Fluid overload also presents an important test case for exploring and adapting artificial intelligence methods to ICU problems, particularly those related to ICU medication use. Fluid overload represents a uniquely intervenable event in the ICU. Intervenable events share three key characteristics: they are predictable, preventable, and otherwise associated with poor outcomes. The results of our study, and others, indicate that fluid overload can be predicted with modeling of some kind, especially given its ability to be quantitatively defined56,57,58. Fluid overload has been associated with poor outcomes including acute kidney injury, delirium, poor respiratory outcomes, prolonged length of stay, and potentially increasing mortality2,37,59,60,61,62. Evidence demonstrates the timely recognition and management of fluid overload is feasible and is associated with reduced mortality and time in the ICU3,5,63,64. Notably, fluid stewardship has been adapted by critical care pharmacists as key component of comprehensive medication management5,6,65. As such, these results may support other investigations as they identify patients in whom it is safe to initiate de-resuscitation or importantly never needed that degree of fluid volume initially and at the bedside may prompt clinicians to be more targeted in therapies initiated or aggressive in curtailing early ‘hidden’ fluids to avoid the complications of fluid overload and/or the need for a highly interventional period of de-resuscitation (e.g., diuretics, dialysis).
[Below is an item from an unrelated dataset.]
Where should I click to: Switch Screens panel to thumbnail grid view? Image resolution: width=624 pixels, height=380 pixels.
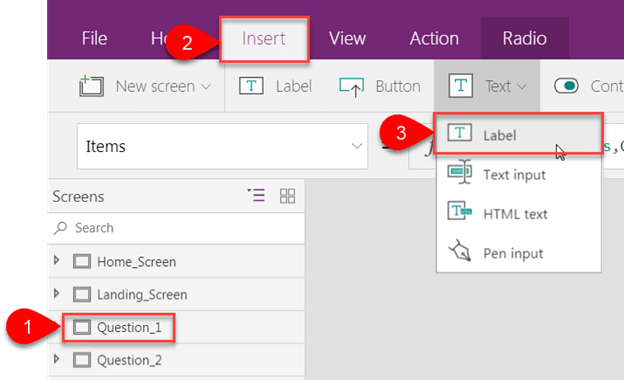(287, 196)
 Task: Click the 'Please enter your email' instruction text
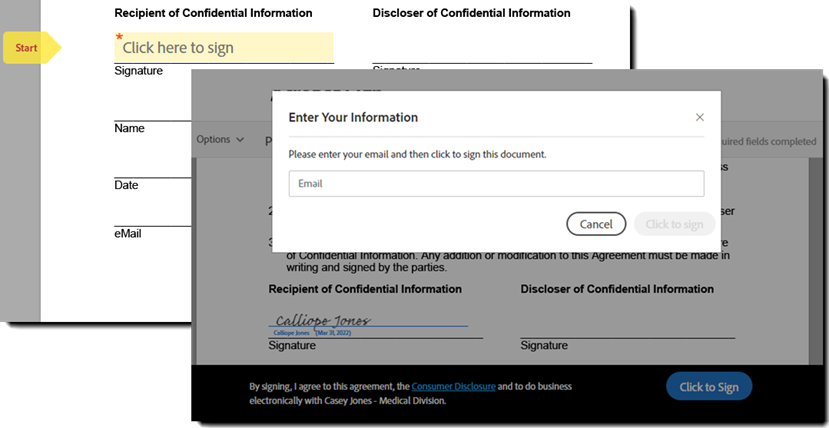(x=417, y=155)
Artificial intelligence may be particularly well suited to bolster these efforts, and thus while feature importance analyses cannot provide foundation for causal inference, they may guide such future investigations.

Our study has limitations. Our patient sample may have been too small to demonstrate superiority of the machine learning approaches compared to traditional regression, and no validation in a separate, external dataset was undertaken at this juncture66. Future studies applying this approach to alternative, larger datasets (e.g., MIMIC-III) should be considered to examine the external validity of our findings. Although MICE is the established approach to address missingness in cohort studies that includes variables that are a composite of several individual patient-specific values (e.g. SOFA), it is possible that some of the values in the imputed datasets that represented our new ground truth may not have been accurate67. Bias may exist due to which patients had fluid balance data available. Other predictors for fluid overload not included in our models may exist68. By relying on prediction data derived in the first 24 h of ICU admission, we did not fully capture the dynamic nature of critical illness over the entire three day ICU period before fluid overload occurred. Future time-dependent evaluations of changing features employing unsupervised learning techniques may yield novel insights.

Conclusion

Fluid overload is an important, intervenable event in the ICU population. Incorporation of medication-related variables and artificial intelligence has demonstrated promise to improve prediction that may ultimately guide timely intervention and mitigation of this ICU complication; however, comparative advantages over traditional modeling techniques may remain warranted.